To do:
Please list the four guiding principles that the Clinical Effectiveness text names for its model.

----- Passage shown

Kim Pardini-Kiely, RN, MS

Kim Pardini-Kiely, RN, MS

At Stanford Health Care we have implemented the high performance model for improvement of Clinical Effectiveness. It was our desire to move from a volume-rewarded system to a value-rewarded system that created a platform for changing culture, improving outcomes and ensuring safer and more effective care.

We found that linking quality outcomes and appropriate resource utilization is an effective mechanism for bringing clinical and operational areas together with finance to drive the change needed to meet the upcoming challenges in demonstrating value. Clinical Effectiveness fits hand-in-glove with a value-based approach to clinical quality and moves an approach from process measures, such as core measures, to outcomes, patient satisfaction, prevention of harm, survival rates and profitability.

 

The Clinical Effectiveness Model:

 

Clinical Effectiveness
The design of the model will bring key stakeholders together under one roof with four guiding principles – quality, safety, service, and value. Use of the model has yielded amazing results using our lean PDCA improvement framework. We achieved significant cost savings ($100M) and reduction in events with harm (50%) and improvement in our clinical outcomes (top quartile).

And as healthcare continues to evolve so has our model. We knew that changing clinical practices and sustaining those changes was a challenge and so we developed a unique process using human centered design and decision science to not only make our efforts stick but to foster front line innovation.

 

The Clinical Effectiveness Process:

 

Clinical Effectiveness Process

 

We use a mindset and a methodology which puts real users at the forefront to solve important systemic challenges. It is a deeply empathetic, qualitative, action-oriented, and innovative process.

----------
----- Extracted records

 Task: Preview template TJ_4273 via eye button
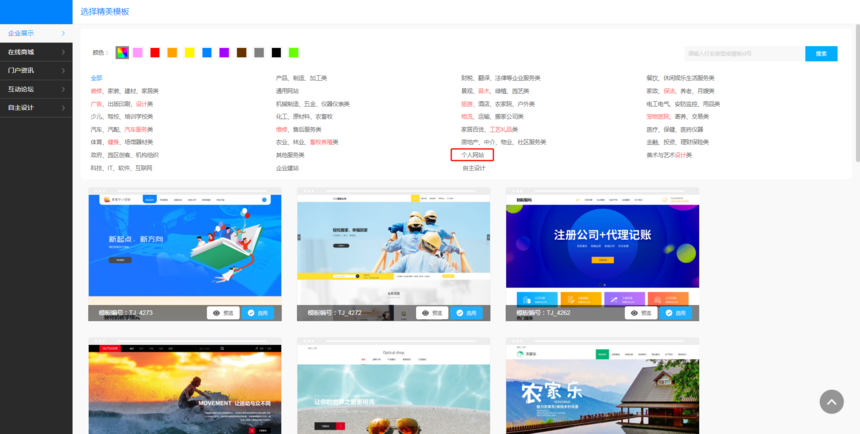(223, 313)
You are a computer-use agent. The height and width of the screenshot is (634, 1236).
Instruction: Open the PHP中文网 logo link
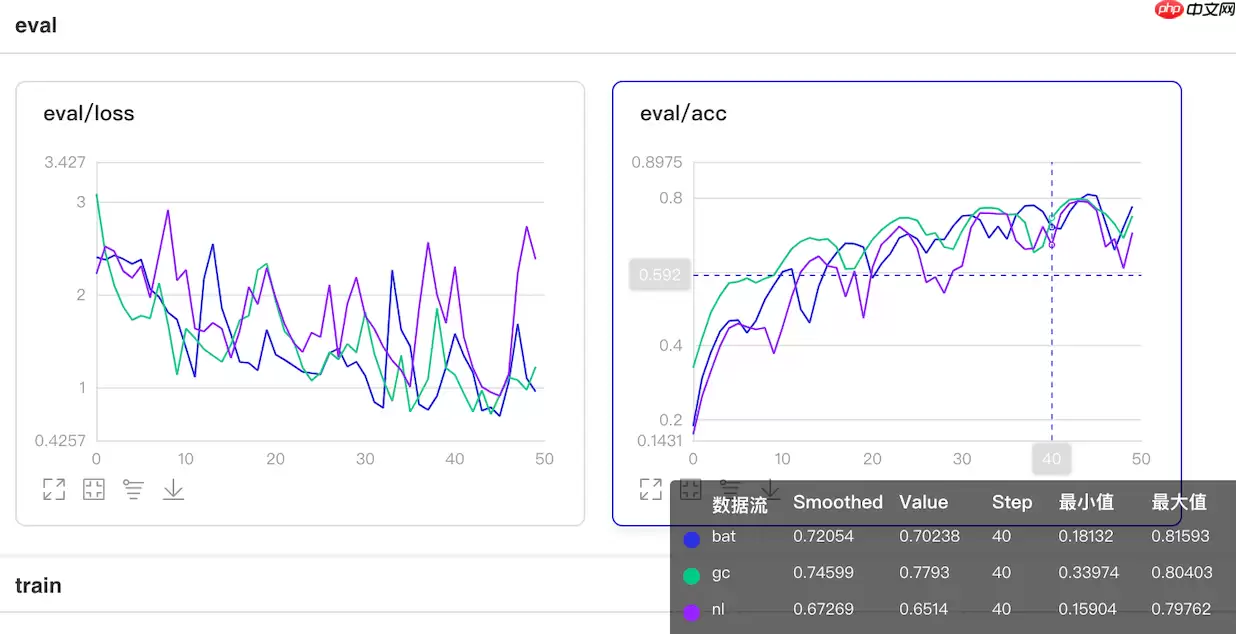1196,10
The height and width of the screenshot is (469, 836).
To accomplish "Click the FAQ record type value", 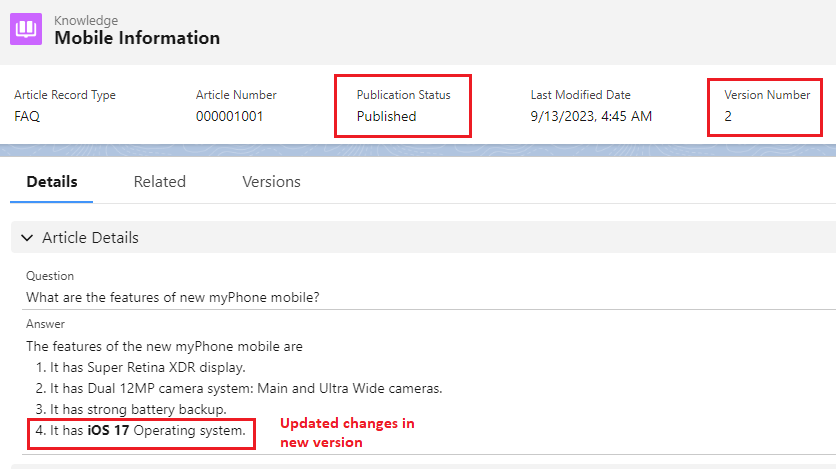I will click(27, 116).
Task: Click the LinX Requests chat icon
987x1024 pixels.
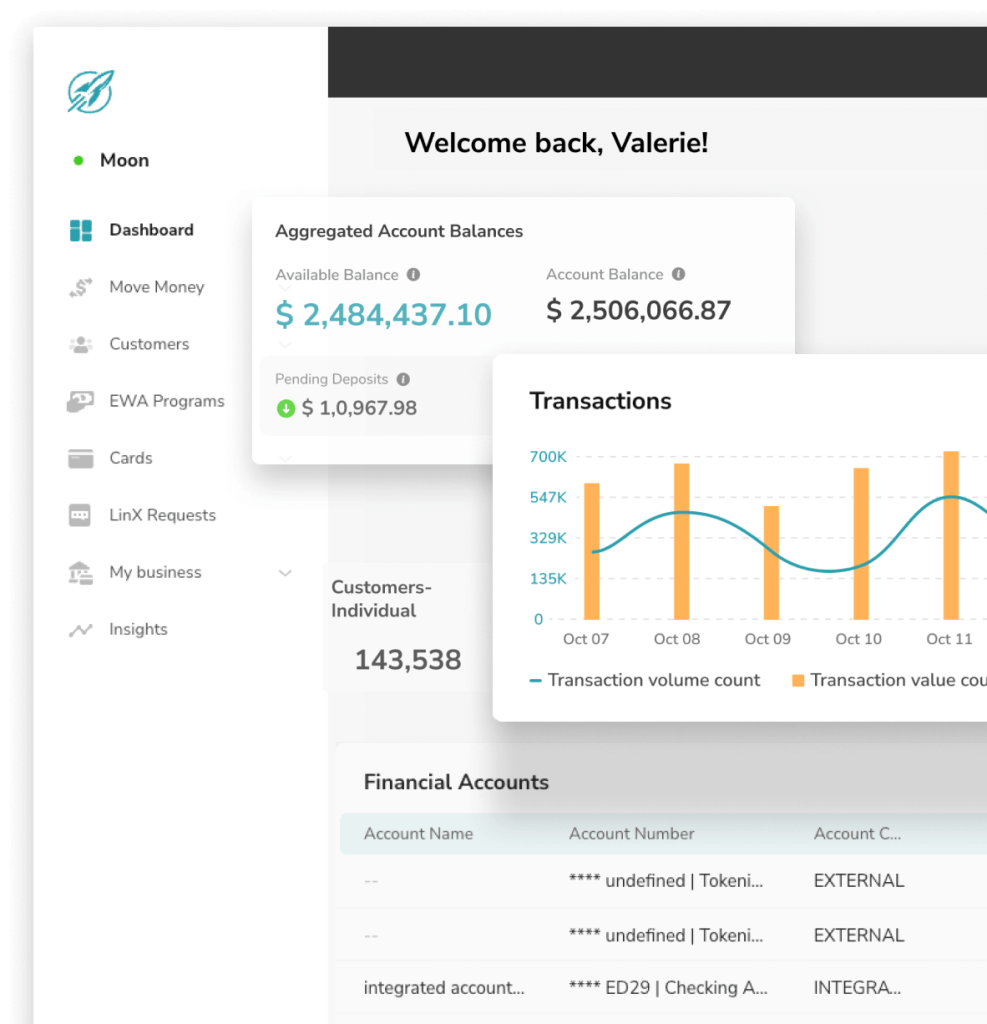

----------

Result of the task:
Quality, safety, service, and value.